Problem statement: Print the records below exactly, omitting all pictures.

(Stored records)
[Start of Attachment]

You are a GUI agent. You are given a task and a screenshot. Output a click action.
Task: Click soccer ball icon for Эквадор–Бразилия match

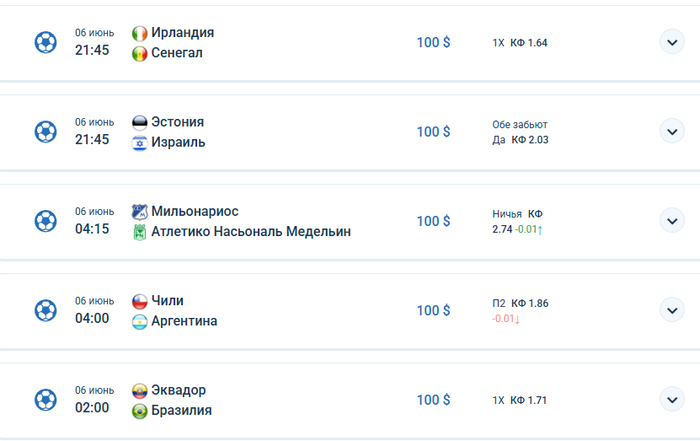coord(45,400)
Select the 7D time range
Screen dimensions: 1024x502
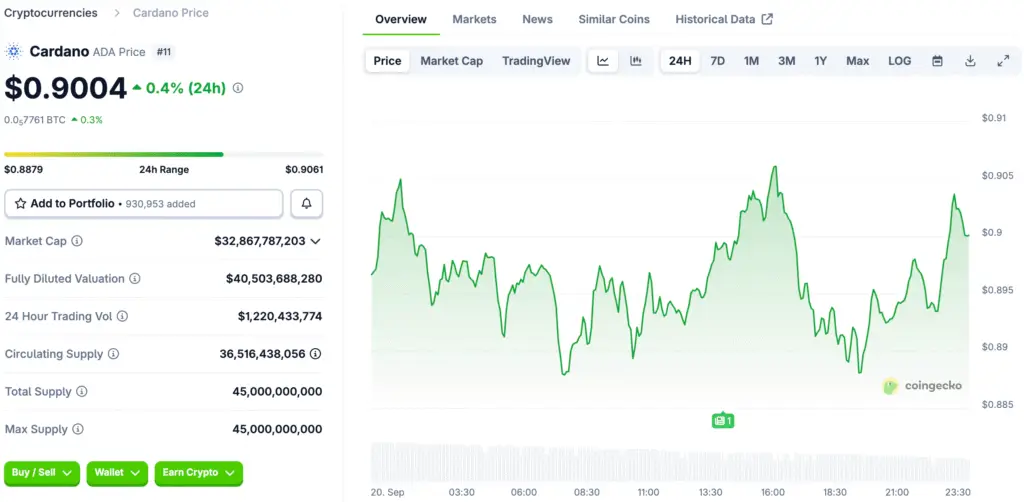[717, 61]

[End of Attachment]

Answer section:
You are a GUI agent. You are given a task and a screenshot. Output a click action.
Task: Click soccer ball icon for Эквадор–Бразилия match

coord(45,400)
Select the 7D time range
Screen dimensions: 1024x502
[717, 61]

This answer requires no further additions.